Hay muchas clases de humor, así como existe una forma de reír casi silente. En ese sentido son muchos los nombres que podríamos mencionar, pasando por Italo Calvino, Enrique Vila-Matas, Fabio Morábito, Valeria Luiselli o Lydia Davis. En sus páginas asistimos a las vidas de personajes maniáticos, cínicos o desencantados, y a sus esfuerzos por interpretar la realidad circundante —igual que el enrevesado tratado de Perec sobre la manera de pedir un aumento y los obstáculos que es necesario vencer—. Las pequeñas fobias, la facilidad para la comparación o la mentira convierten su rutina en algo extraordinario.

El humor puede redimir algunas existencias. Reírse y llorar, consideraba Michel Tournier, es alternativamente colocarse por encima o por debajo de los acontecimientos. Una visión humorística provee levedad a las insensateces humanas. Todos somos risibles cuando menos dos veces al día. Cuentan que cuando Beethoven se bañaba (mojando tanto el suelo que se filtraba al piso inferior) se ponía a cantar de tal manera que la servidumbre apenas podía contener la carcajada, lo cual le enfurecía, volviéndolo aun más cómico. En felices ocasiones, el humor permite que un personaje se muestre vulnerable sin menoscabo de su dignidad.

En una risotada puede haber tanto desprecio como simpatía. Social o gregario, el humor es ante todo un ejercicio de lectura, desciframiento de lo lateral o lo escondido, como prueban los aforismos de Max Aub dedicados a los signos de ortografía: «Y le hundió el guión hasta la empuñadura», «Tenía debilidad por las negritas», «Foliar es no perderse una», «No se repuso nunca de la primera impresión», «Quedó inédita». La relación del humor con el ingenio es también evidente en las greguerías de Ramón López de la Serna: «¡Qué fácil es que un adulto pase a ser adúltero!», «Pingüino es una palabra atacada por las moscas», «La leche es el agua vestida de novia».

Nuestra época, ya sea que la veamos como una apertura hacia los otros o una controvertida cruzada moral, se ha visto en dificultades al decidirse frente al humor. Los temas y divergencias contemporáneas llenan de gravedad nuestras comunicaciones, titubeamos al definir a los demás y nos asusta bromear sobre lo obvio. Volviendo a Settembrini, es indudable que la literatura retrata nuestras dolencias y pesadillas, pero también es cierto —como sentenciaba Lord Henry Wotton en Dorian Gray— que un gran pecado humano ha sido no saber reír, y que de lo contrario la historia sería otra.


[1] Para hacer justicia a la literatura francesa, véase el libro de Walter Redfern, French Laughter: Literary humour from Diderot to Tournier (Oxford, 2008).

[2] Frase intraducible, como evidencia la anécdota de la lectura simultánea con Günter Grass en 1982, donde éste revisó su texto para asegurarse de que fuera el mismo, sorprendido por las risas del auditorio ante el original en español.

Entradas extraídas
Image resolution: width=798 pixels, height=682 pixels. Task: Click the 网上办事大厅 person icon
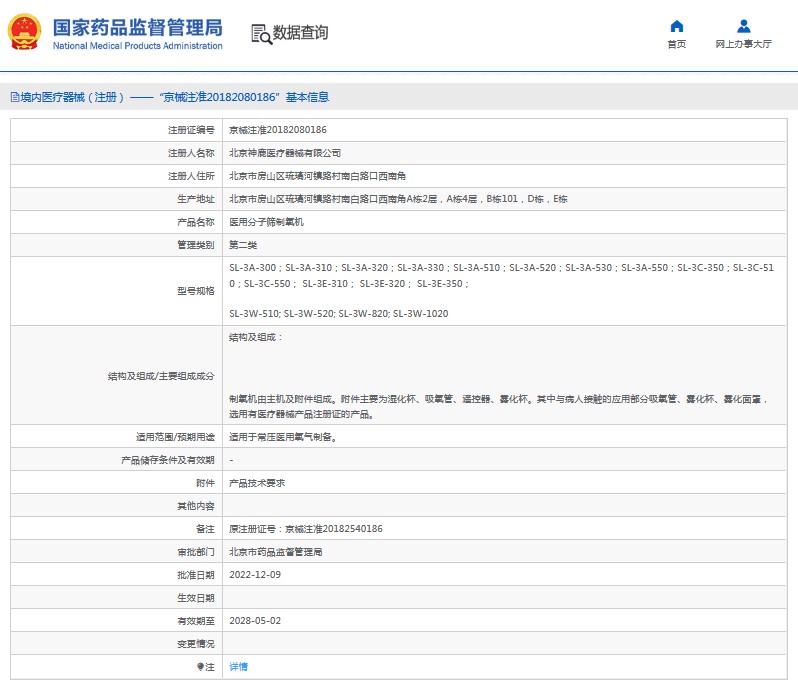743,26
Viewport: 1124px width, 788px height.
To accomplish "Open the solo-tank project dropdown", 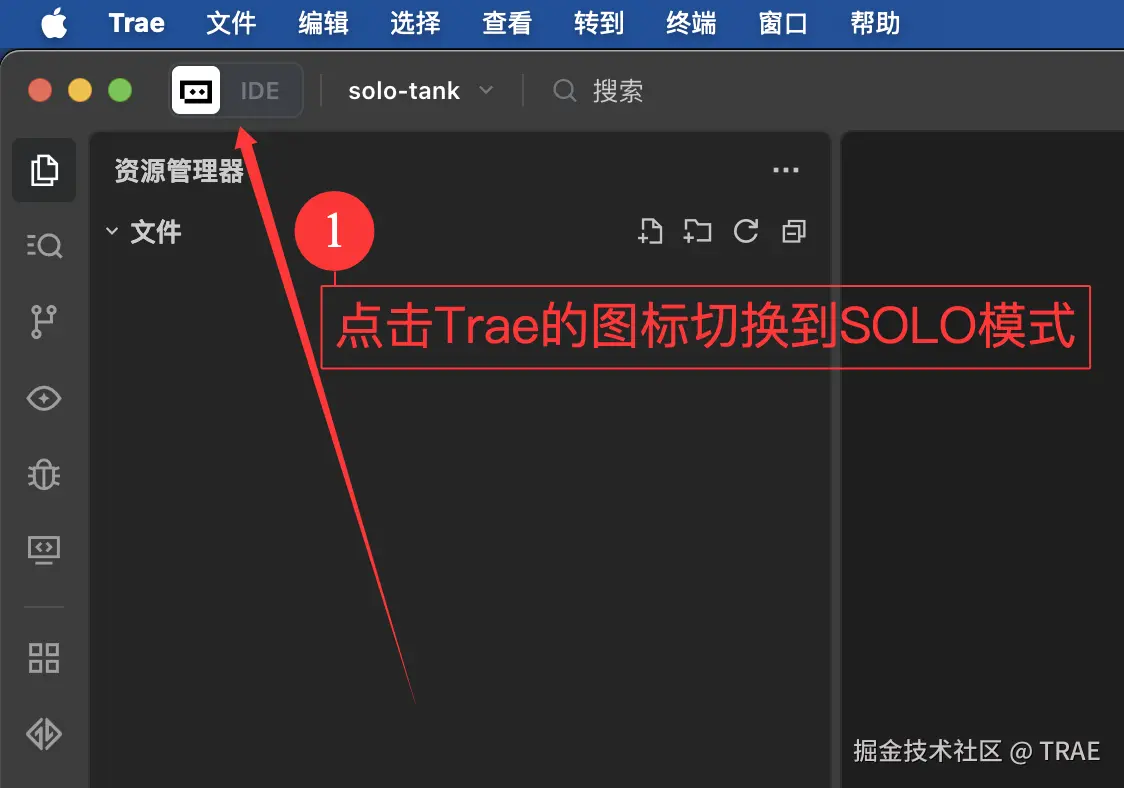I will point(421,91).
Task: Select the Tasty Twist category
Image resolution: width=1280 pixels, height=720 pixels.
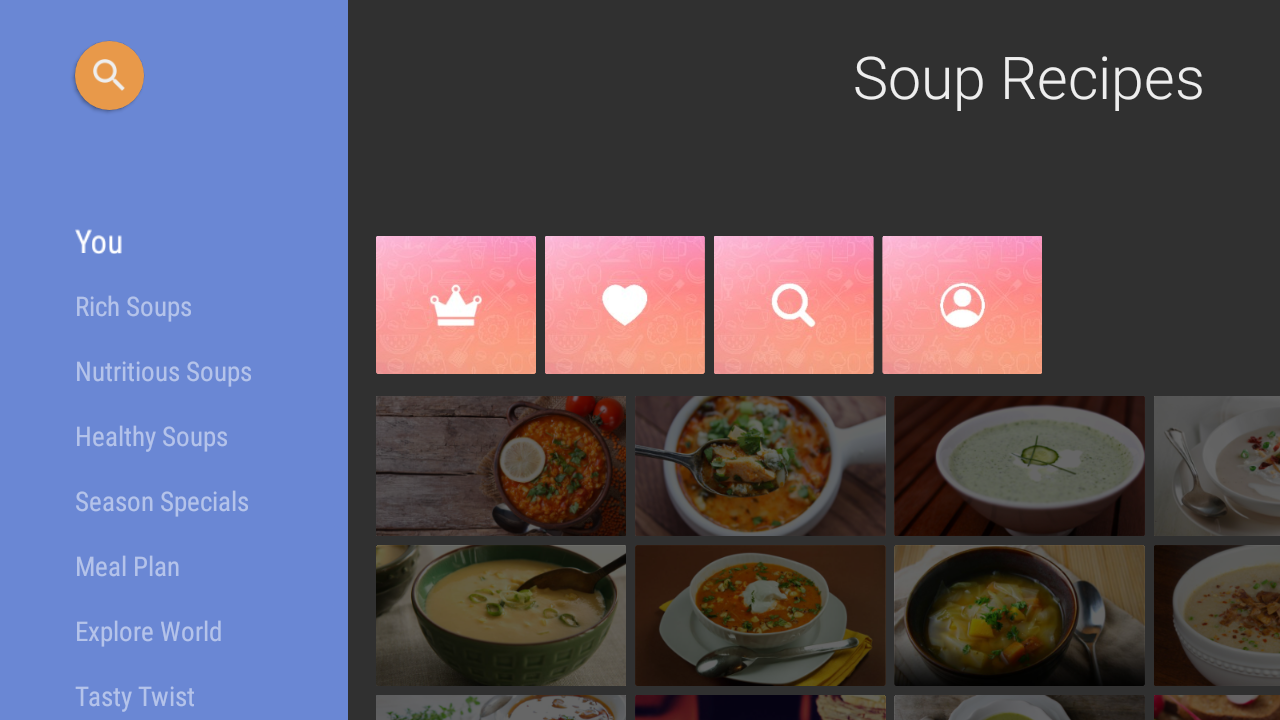Action: 135,697
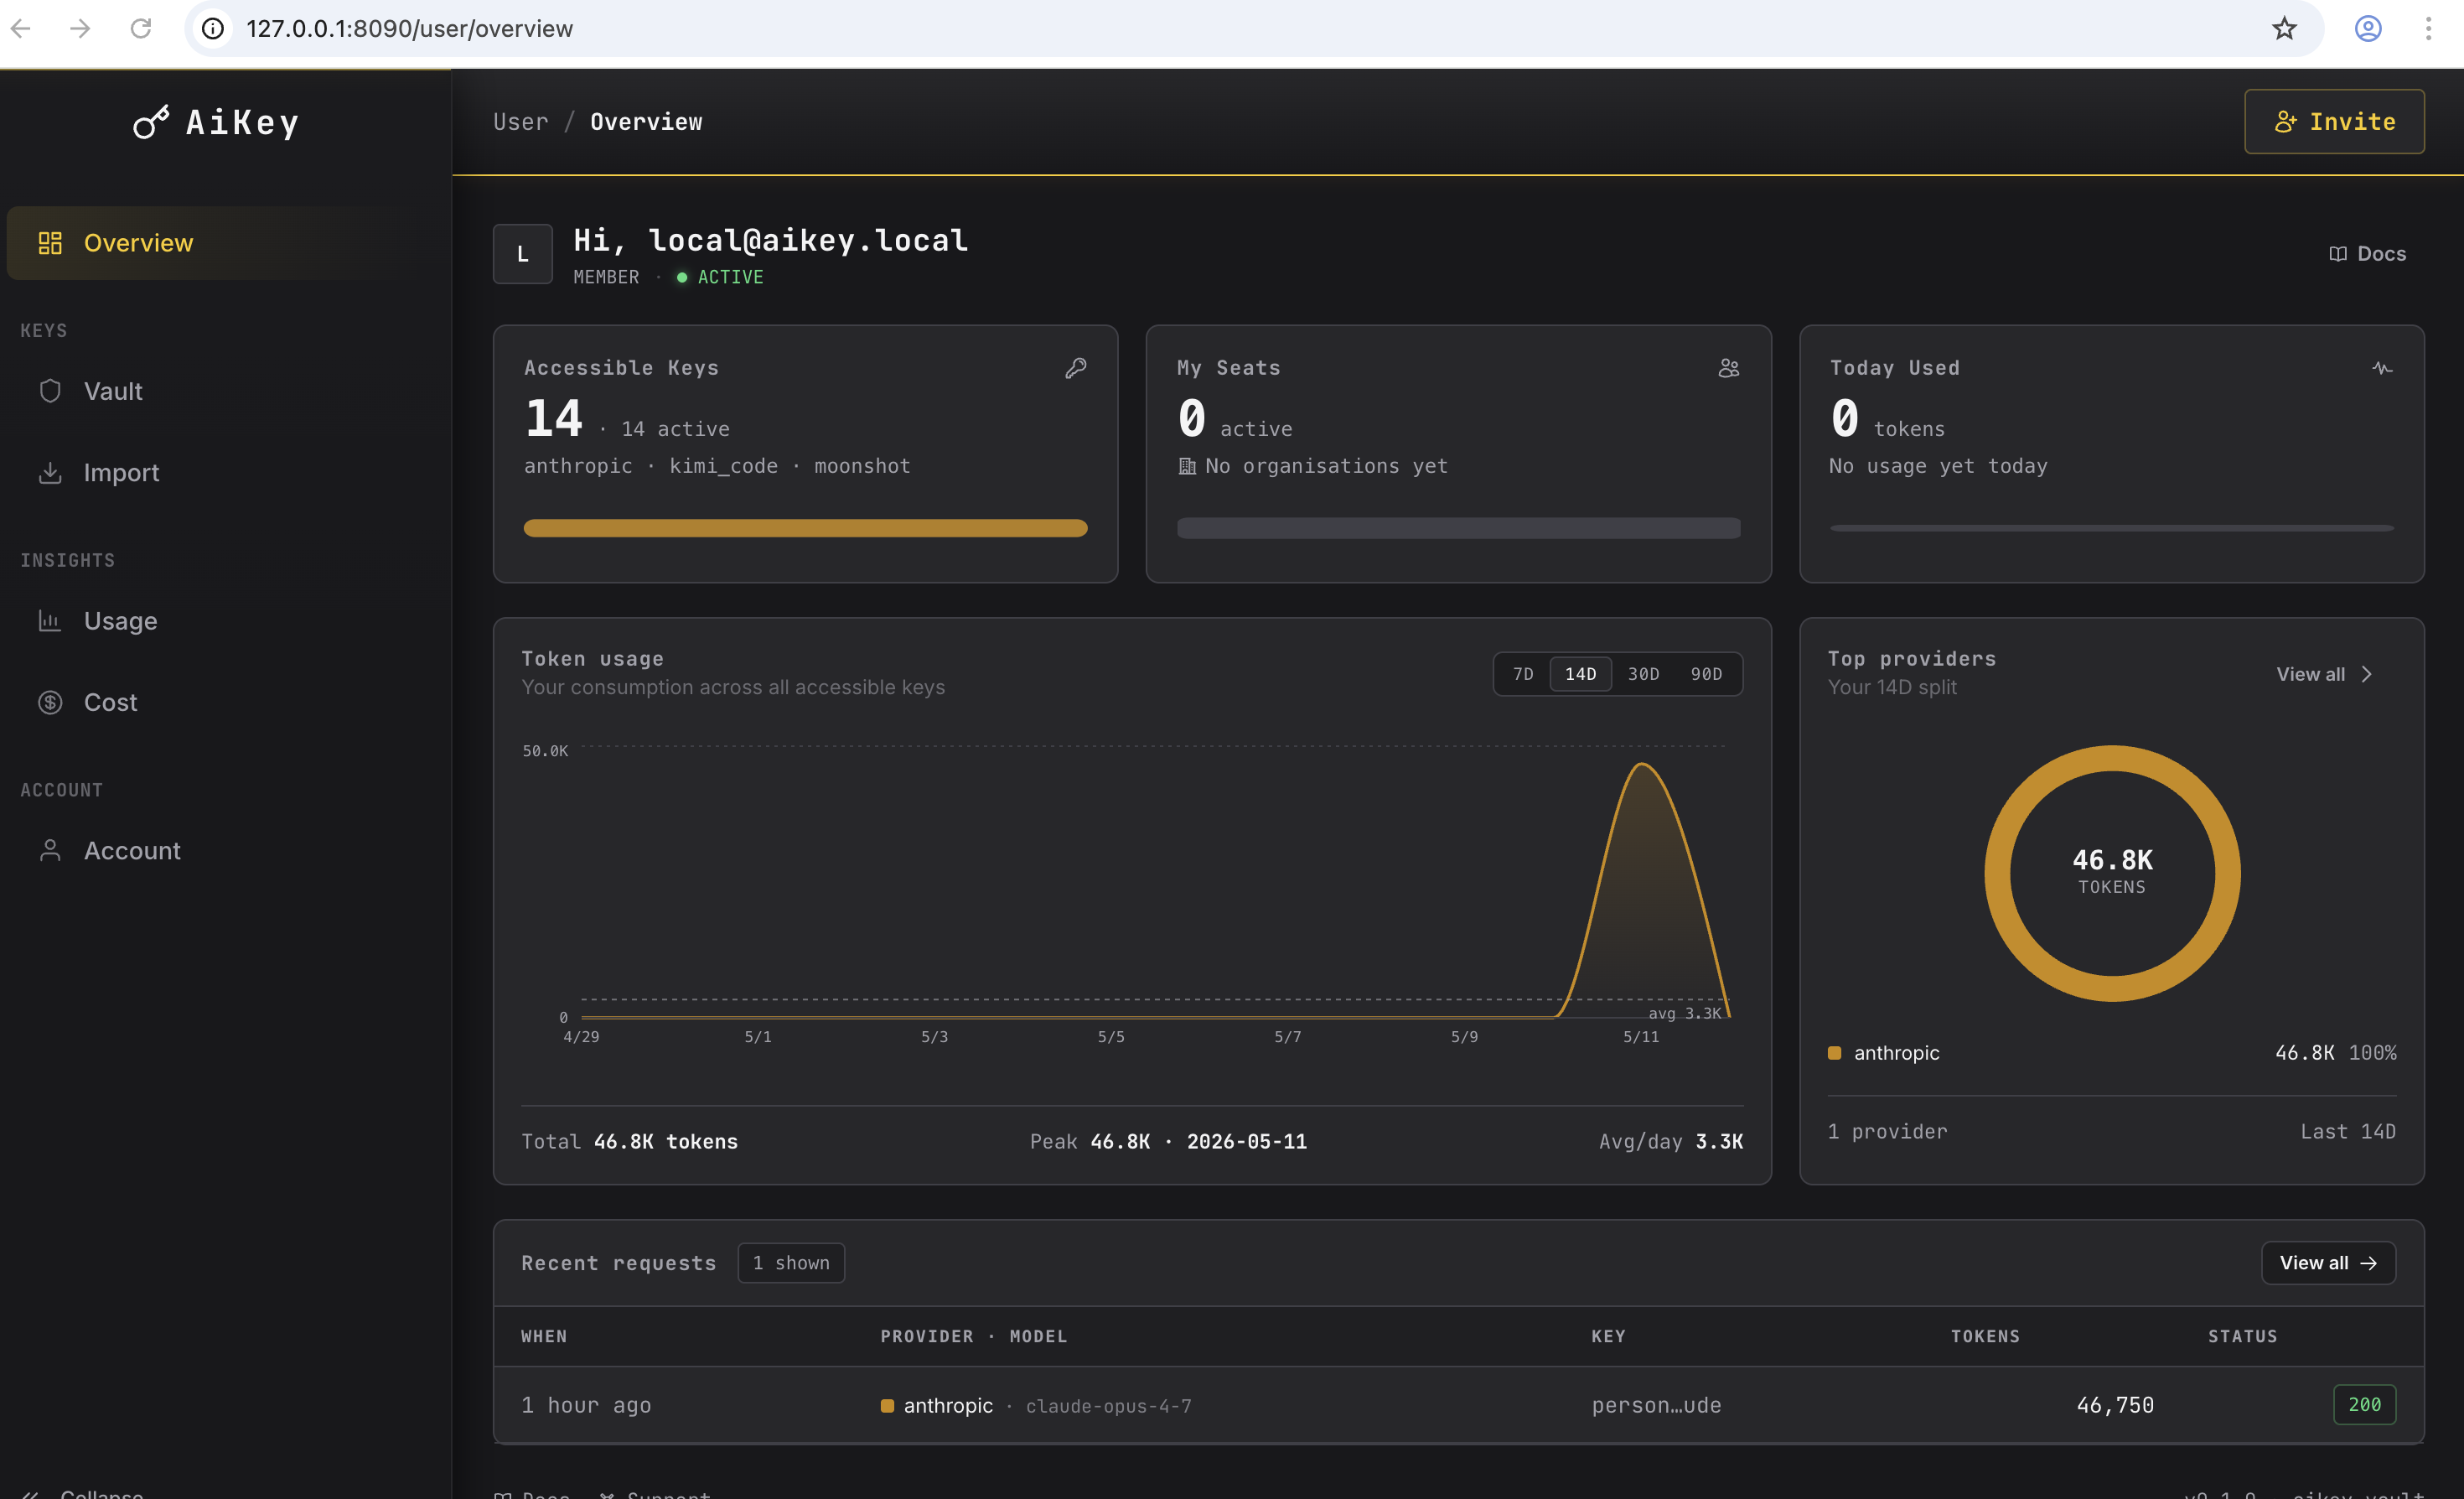
Task: Click activity pulse icon on Today Used card
Action: coord(2382,368)
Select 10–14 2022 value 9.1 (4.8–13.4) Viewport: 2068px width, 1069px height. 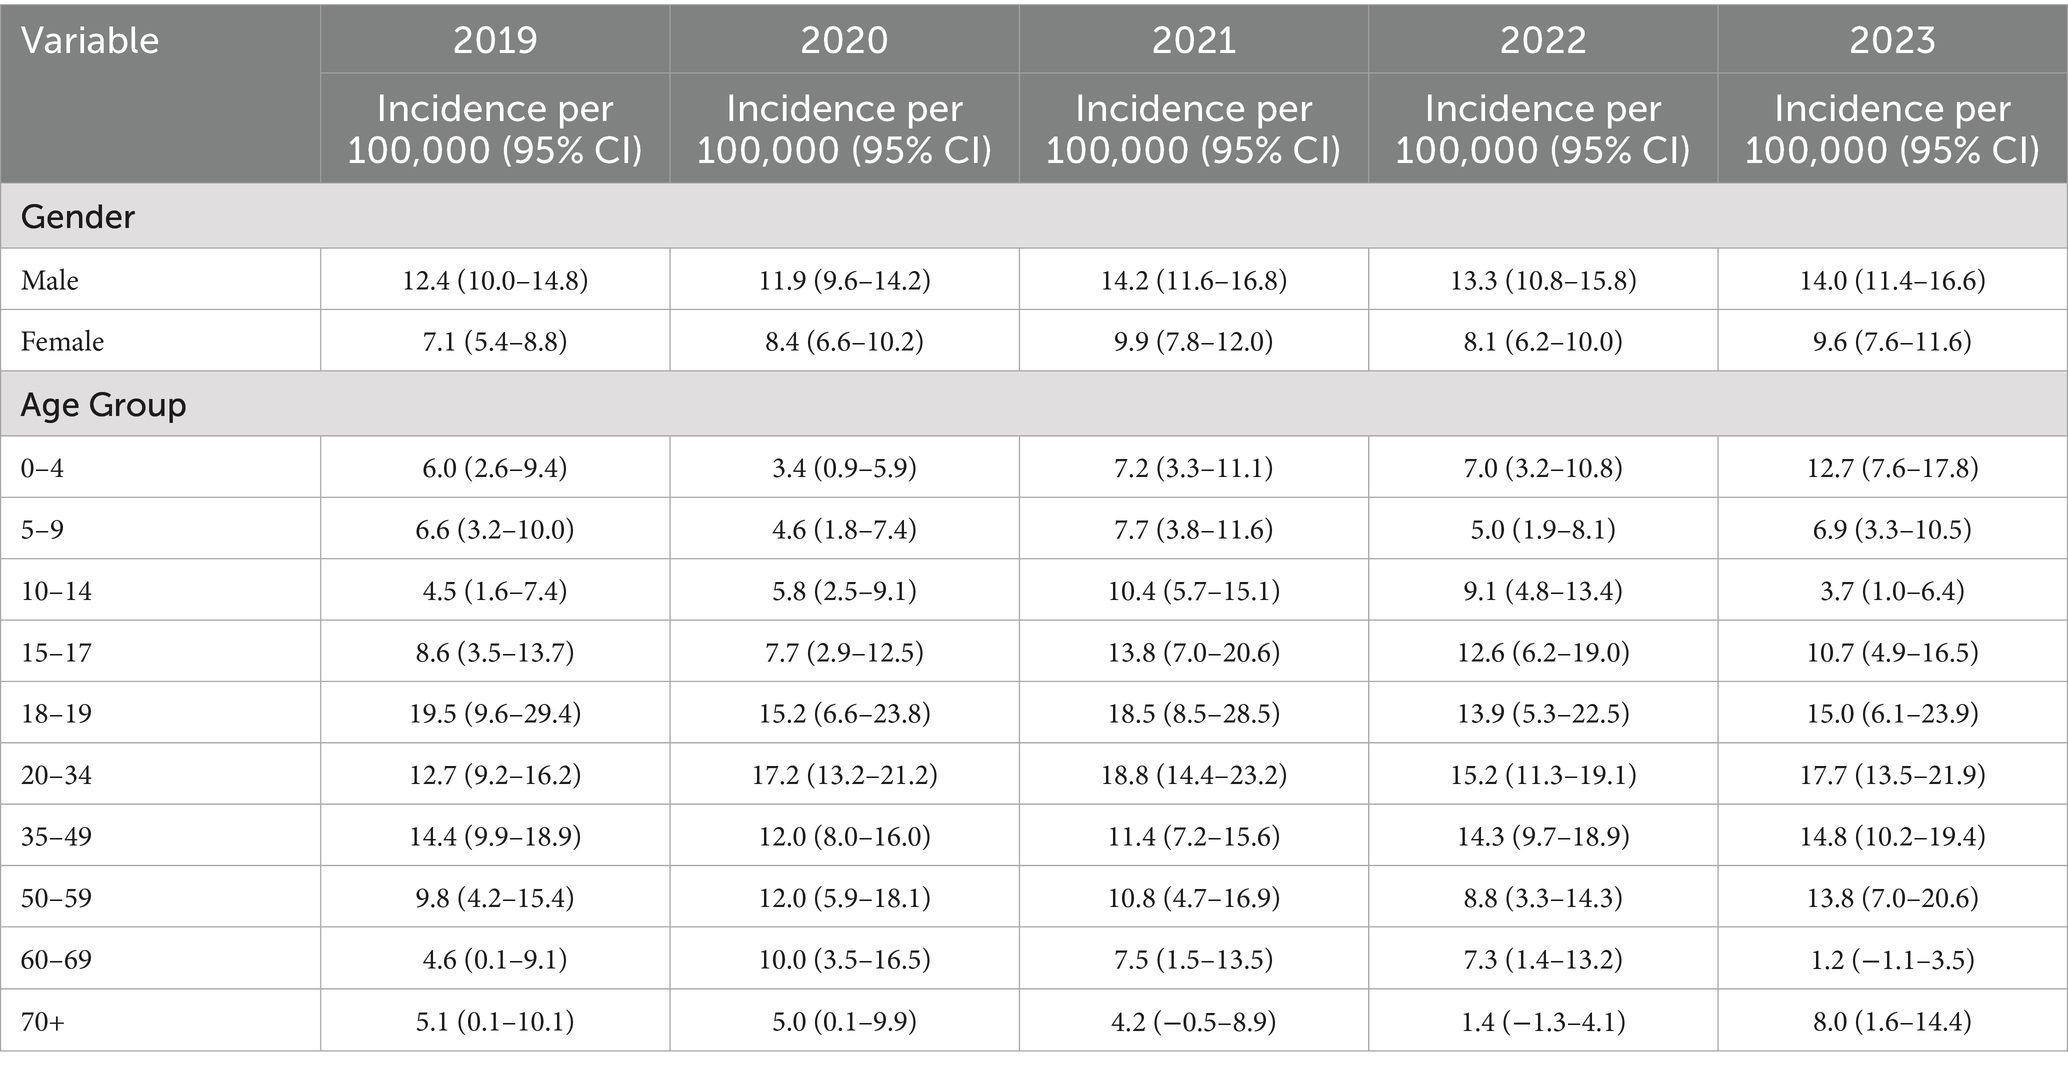(x=1543, y=591)
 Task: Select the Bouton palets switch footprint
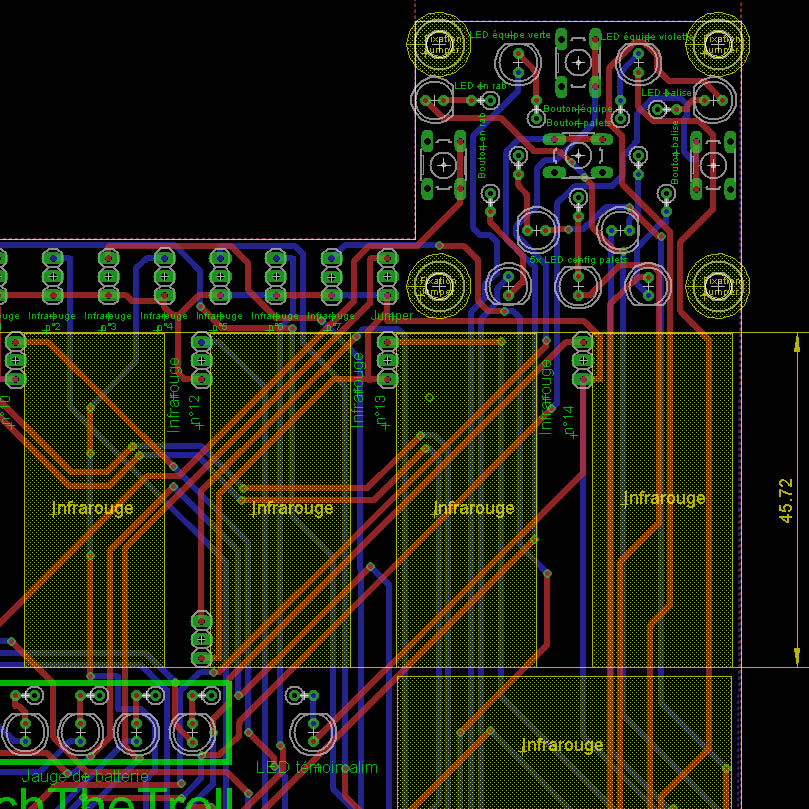coord(578,155)
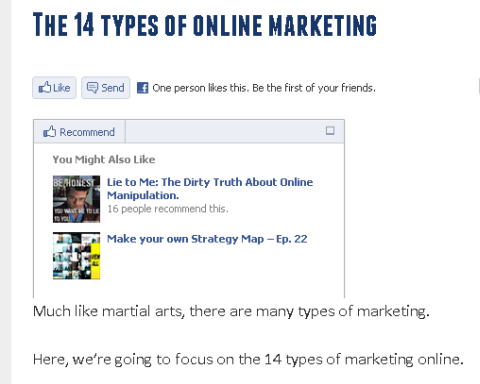Open the 'Be Honest' article thumbnail
The width and height of the screenshot is (480, 384).
point(76,199)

Completa lo siguiente
a. Responde con la selección:
(i) Según Michel Tournier, ¿qué es reírse y llorar?
(ii) ¿A qué están dedicados los aforismos de Max Aub que se citan?
(iii) Según Lord Henry Wotton, ¿cuál ha sido un gran pecado humano?
b. Reproduce sin cambios el fragmento de la selección que se abre con las palabras que contienen "Nuestra época, ya" y se cierra con "historia sería otra.".
Las entradas proceden de otra fuente.

Las respuestas
a.
(i) Es colocarse alternativamente por encima o por debajo de los acontecimientos.
(ii) A los signos de ortografía.
(iii) No saber reír.

b.
Nuestra época, ya sea que la veamos como una apertura hacia los otros o una controvertida cruzada moral, se ha visto en dificultades al decidirse frente al humor. Los temas y divergencias contemporáneas llenan de gravedad nuestras comunicaciones, titubeamos al definir a los demás y nos asusta bromear sobre lo obvio. Volviendo a Settembrini, es indudable que la literatura retrata nuestras dolencias y pesadillas, pero también es cierto —como sentenciaba Lord Henry Wotton en Dorian Gray— que un gran pecado humano ha sido no saber reír, y que de lo contrario la historia sería otra.